直系先祖の戸籍請求が拒否される?
直系の先祖が出ているのにも関わらず、戸籍請求を拒否される場合もあります。先祖と自分との関係を戸籍上証明できない可能性が、ほんの僅かでもあるときには、請求を拒否されることがあります。
「先祖と自分との関係を戸籍上証明できない可能性が、ほんの僅かでもある場合」とは、どのようなものか具体的に説明してみましょう。
具体例から考えてみる
明治19年式戸籍に以下のような記載があったとします。
戸主:岡本七左衛門
妻:よし
こちらの夫妻がみなさんの直系先祖にあたると考えてみてください。
妻:よしの欄には、以下のような記載があったとします。
「明治20年7月4日○○郡烏山村 中村太郎長女入籍」
こうした場合であれば、烏山村の中村太郎の戸籍を見れば、「長女:よし」という記載があるはずです。
「旧姓中村よし」及び、その父である「中村太郎」は、自分の直系の先祖にあたるので、中村家の戸籍を閲覧するのに問題はありません。
明治19年式戸籍作成以前に、除籍している場合
しかし、以下の場合ではどうでしょうか。
「明治18年7月4日○○郡烏山村 中村太郎長女入籍」
こうした場合だと、烏山村の中村太郎の戸籍を見ても、「長女:よし」という記載はありません。
なぜでしょうか?
「よし」は婚姻によって、明治19年式戸籍が作成される前に、中村家の戸籍から出ているからです。
「中村太郎の長女・よし」が自分の直系先祖であるというのであれば、当然「中村太郎」も直系先祖になります。
しかし、「中村太郎」の戸籍に「長女・よし」という記載がないのであれば、自分と中村太郎との関係を戸籍によって証明することにはならないと判断されてしまう場合があるのです。
もちろん、中村太郎は、まぎれもなく直系先祖にあたります。
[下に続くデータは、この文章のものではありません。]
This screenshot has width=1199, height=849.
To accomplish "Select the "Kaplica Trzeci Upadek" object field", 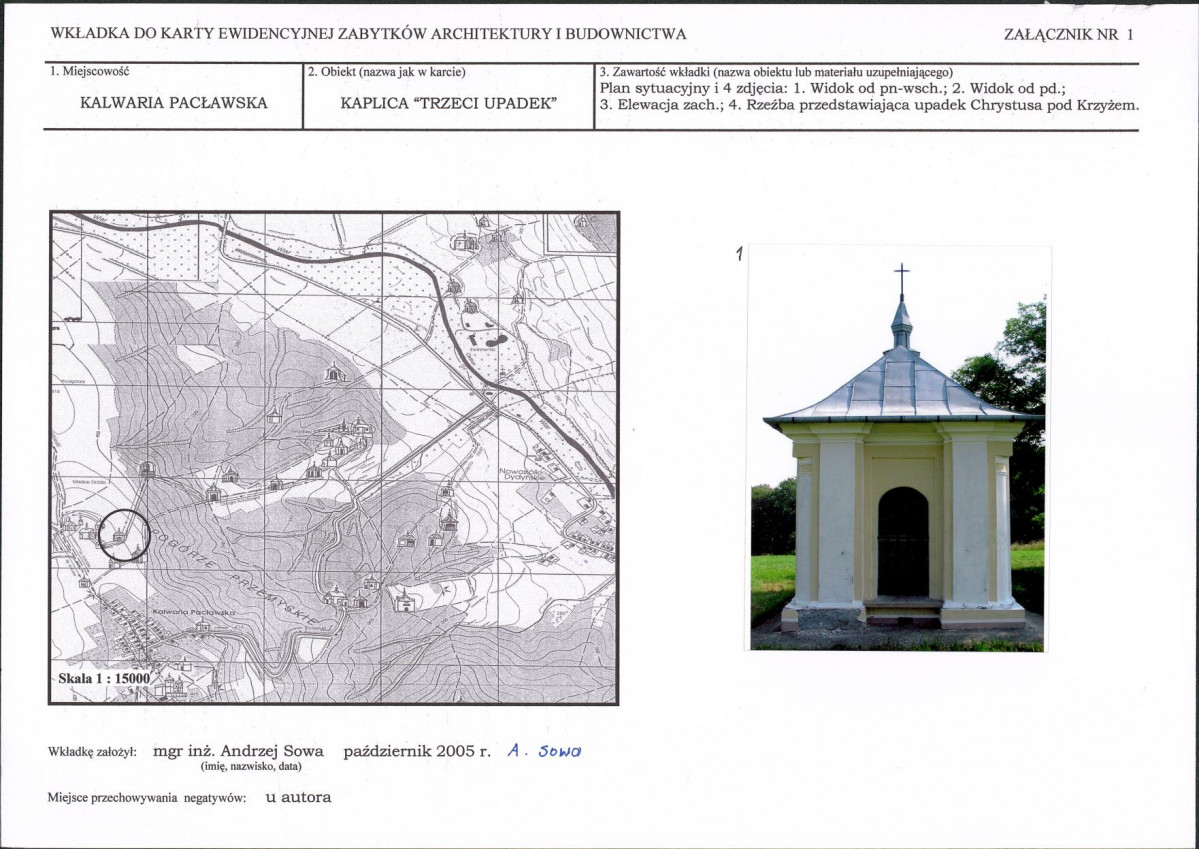I will 448,103.
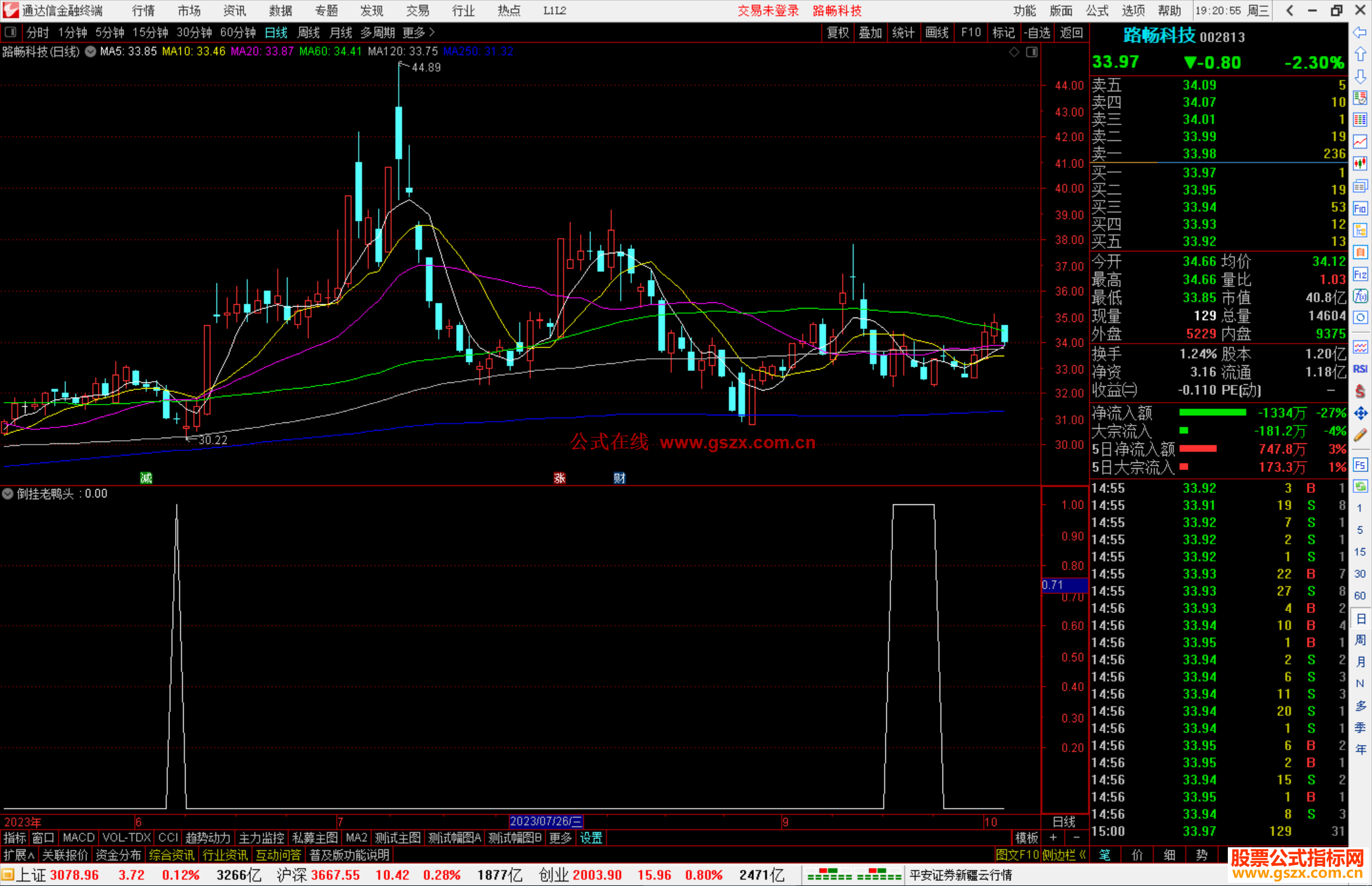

当然、戸籍の請求権があるはずです。
役所によって対応が異なる
こうした場合は、役所の戸籍担当者によって大きく対応が異なってきます。
すんなり、戸籍を出してくれる場合もあります。
あるいは、何かしらの質問してくる場合もあります。
例えば、中村太郎の妻の名前とか、中村家の古い番地とかを質問してくるのです。
それに答えられれば、戸籍の請求を受けいれるといった具合です。
そのようなことを質問することで、本当に子孫であるかどうかを探ってくるのです。
戸籍請求を早めにする理由
直系の先祖の戸籍であっても、このように出し渋るケースが増えております。
墓地の調査や先祖伝来の家系図によって、先祖と自分とのつながりが明らかであっても、戸籍請求を拒否されることもあります。
これは、不合理としか言いようがありません。
確かに、戸籍の保存期間延長で、当面は戸籍の廃棄はされなくなりました。
しかし、このような理由をつけて戸籍請求を受け付けないケースは、今後も増えてくるものと思われます。おそらく、益々ひどくなるでしょう。
こういったこともあるので、戸籍調査は早めにしておいたほうが良いと思います。